De 1897 à sa mort en 1931, d’Indy a été professeur de composition à la Schola Cantorum de Paris, dont il fut l’un des cofondateurs. Son enseignement, conjuguant esthétique et philosophie, histoire et analyse, étude des genres et des formes, adopte un plan logique et chronologique en cinq « années » qui, dans les faits, pouvait s’étendre sur dix ans voire davantage. Dès 1899, il entreprend de rédiger ce « cours » en vue de sa publication avec l’aide de l’un de ses élèves, Auguste Sérieyx, qui assure de 1900 à 1914 l’enseignement de première année (hommes). Les cinq années sont réparties en trois livres et quatre volumes (le deuxième livre étant scindé en deux), totalisant près de 1500 pages de texte et d’exemples musicaux, dont la parution s’échelonne sur un demi-siècle, de 1902 à 1950. Après la mort de d’Indy, Sérieyx assure seul la publication de la seconde partie du deuxième livre, et Guy de Lioncourt, successeur du maître à sa classe, se charge, après la Seconde Guerre mondiale, de rédiger le troisième livre.

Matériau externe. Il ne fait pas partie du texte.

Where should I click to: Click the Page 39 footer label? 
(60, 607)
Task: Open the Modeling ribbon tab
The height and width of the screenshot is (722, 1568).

Ces aléas éditoriaux ne garantissent pas à l’ouvrage une parfaite conformité avec l’enseignement oral de d’Indy. Les quelques amendements apportés aux deux premiers volumes à l’occasion de nouveaux tirages ne suffisent pas davantage à renseigner sur son évolution. D’Indy estimait même qu’« en cas de réédition du premier livre, il y aurait plus d’un passage à remanier » (Guy de Lioncourt, Un témoignage sur la musique et sur la vie au XXe siècle, Paris, L’Arche de Noé, 1956, p. 172‑173). Sur la forme, il regrette la sécheresse d’Auguste Sérieyx et son « atténuation un peu bien édulcorée de [s]es accès d’enthousiasme » : « Ils me semblaient […] nécessaires, car (outre qu’ils sont sincères) ils peuvent exciter le sens admiratif des élèves et leur faire du bien, quelquefois pour toute leur vie… Je me souviens de l’effet immense que j’ai ressenti, jeune, à la lecture des points d’exclamation de Berlioz dans son Traité d’orchestration : Les “quel poëte !” les “o Weber !!” et autres élans du cœur transportés sur les feuilles d’imprimerie, ont plus fait pour me guider dans la carrière que tous les préceptes didactiques du traité, et je regrette que vous ayez atténué ces termes que j’écrivais à bon escient. » (lettre de d’Indy à Sérieyx, Paris, 8 octobre 1909, Bibliothèque cantonale et universitaire de Lausanne, FAS 256.) Sur le fond, il laisse à son collaborateur une certaine latitude, voire la « paternité » et même la « responsabilité, de certaines démonstrations et de certaines idées » (CCM I, p. 7). Le critique Henri Quittard note également, à la parution du deuxième volume que, sans altérer la pensée de d’Indy, Sérieyx a probablement été « obligé à la condenser et à la fixer sous une forme nécessairement réduite », et aura ainsi « inconsciemment élagué bien des nuances qui contribuaient à sa physionomie véritable. » (La Revue musicale, 1er avril 1910, p. 188.) Bien qu’il ne doive pas être utilisé sans précautions, le Cours de composition reste toutefois un ouvrage essentiel à la connaissance de la pensée d’indyste.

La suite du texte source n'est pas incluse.